Social Stock Exchange (SSE):

  • SSE is a separate segment within the existing stock exchange that can help social enterprise(s) to raise funds from the public through the stock exchange mechanism.
    • Securities and Exchange Board of India (SEBI) has granted approval for introducing SSE as a separate segment on BSE and NSE.
  • SSE acts as a medium between social enterprises and fund providers and that can help them to select those entities that are creating measurable social impact and reporting such impact.
  • It identifies the two forms of social enterprises that are engaging in the activity of creating positive social impact and that meets the primacy of their social intent.
    • Not-for-profit organisation (NPO)
    • For profit social enterprise (FPSE)
  • Only Indian entities can register in the Social Stock Exchange. Foreign investors like FII’s, FPI’s or NRI investors, are not allowed to invest in NPOs fund raising.
  • Creation of SSE was proposed by the Union Finance Minister while presenting the Union Budget 2019-20 with the aim of listing social enterprises and voluntary organisations.

Significance of listing on SSEs:

  • Improved market access: SSE will facilitate a common and a structured meeting ground between Social Enterprises and investors/donors with inbuilt regulation for providing sanctity and accountability of finances.
  • Synergy between investors and investee in social aims: In view of flexibility of investments and capital that would be available on an SSE, the canvas of choice would be much wider allowing investors and investees with similar missions and visions to connect seamlessly.
  • Performance based philanthropy: Performance of the enterprises listed on an SSE would be monitored thus it will instill a culture of performance (Social return) driven philanthropy.
  • Minimal registration cost: SSE saves cost for both issuer and investor/donor by charging minimal fees for registration and listing.
  • Additional avenue for Social Enterprises: Central and State governments till date have the biggest onus of achieving sustainable development goals.

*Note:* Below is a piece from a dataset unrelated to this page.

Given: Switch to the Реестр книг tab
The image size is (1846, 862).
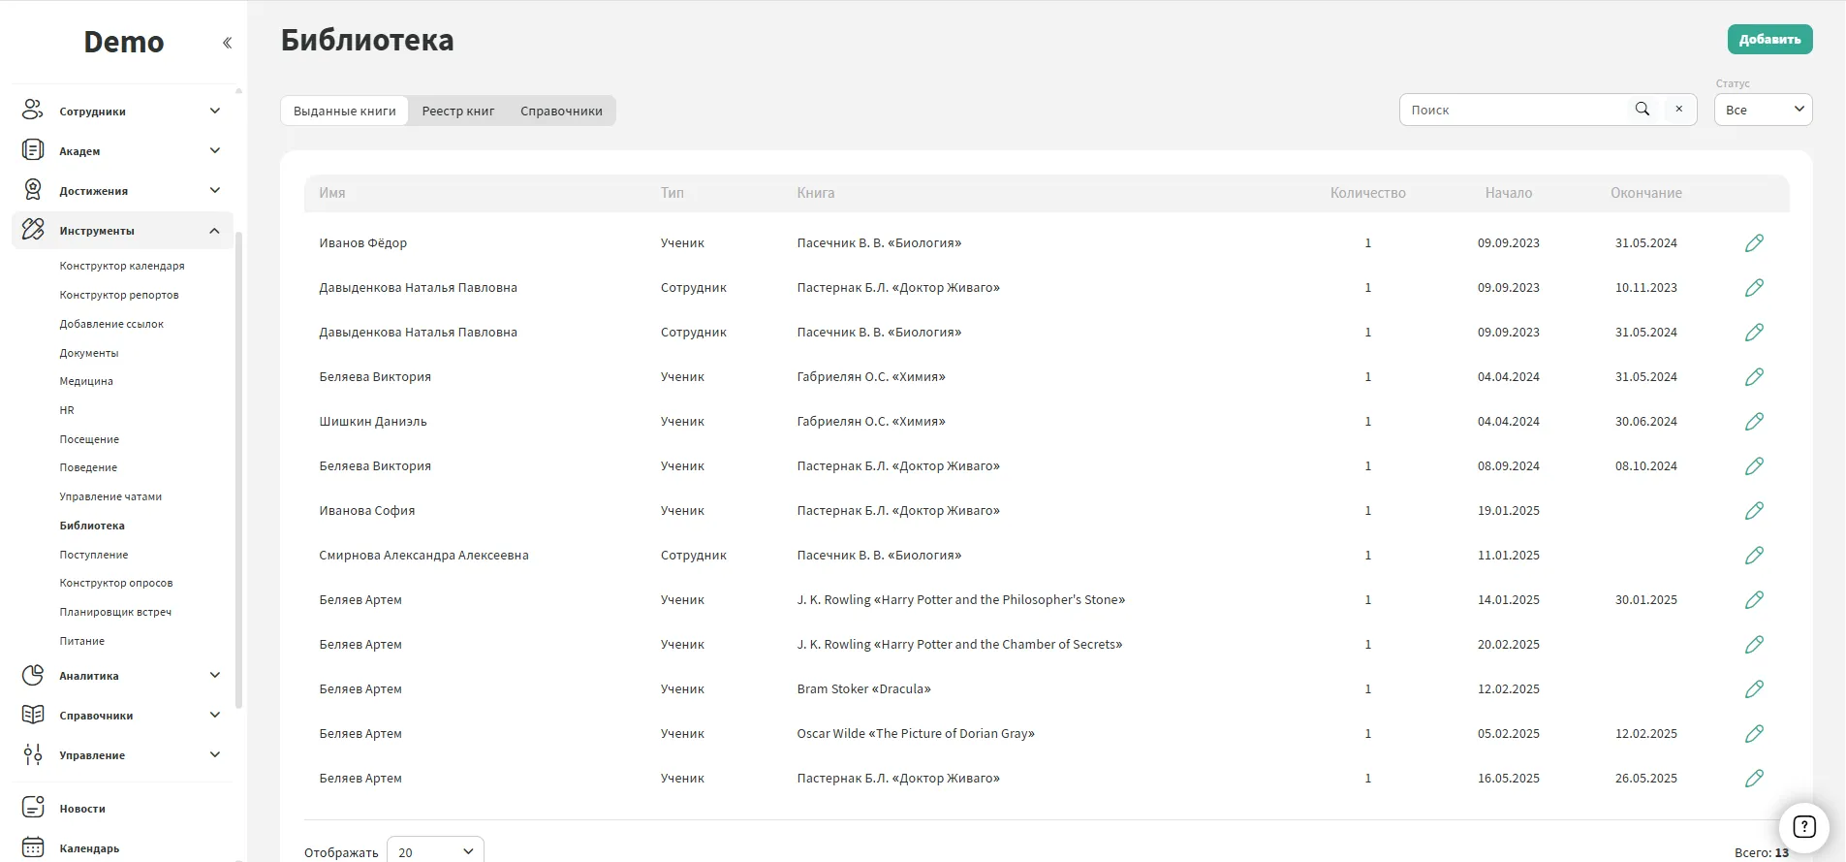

SSE will provide an alternate avenue for raising funds thereby encouraging new and existing social enterprises.

Challenges regarding SSEs:

  • The lack of a paradigm for measuring social effect that is generally applicable makes it challenging to assess the social impact of non-profit organizations.
  • Since many Indian non-profits are unregistered and lack the funding to keep up with their financial records, it may not be possible for them to comply with the proposed transparency and listing requirements.
  • Funds obtained via SSE may be invested by for-profit businesses (FPEs) in a manner that supports the growth of their primary company.
  • Impact assessors—a new class of intermediaries tasked with assessing the effectiveness of social entrepreneurs' work—may emerge as a result of the Social Stock Exchange (SSE).
    • It could be necessary for the SEBI to create regulations to control their area of operation and registrations.
  • For social stock markets, calculating the return on investment for investors can be difficult since, in the case of social enterprise investments, the return on investment is contingent upon the achievement of the social welfare goal.
    • But there are no set standards for judging a social welfare goal's effectiveness.

Recent developments:

  • The SEBI board recently approved halving the minimum issue size of ZCZPs by NPOs on SSEs to Rs 50 lakh from Rs 1 crore.
  • The minimum application size will be reduced to ₹10,000 from ₹2 lakh.
  • Implications:
    • It will enable wider participation of entities in the SSEs, thereby enhancing the goal of positive social change.
    • More NPOs will be made eligible for registration and fund-raising through the issuance and listing of ZCZPs on SSEs.

Way forward:

  • For all social enterprises to be able to take use of the social stock exchange, the government must relax the requirements for compliance and reporting.
  • The regulatory framework in India has to take international investors' interests into account because foreign money are a major part of the country's social sector.
  • It is recommended that the government establish a legally defined concept of a "social enterprise."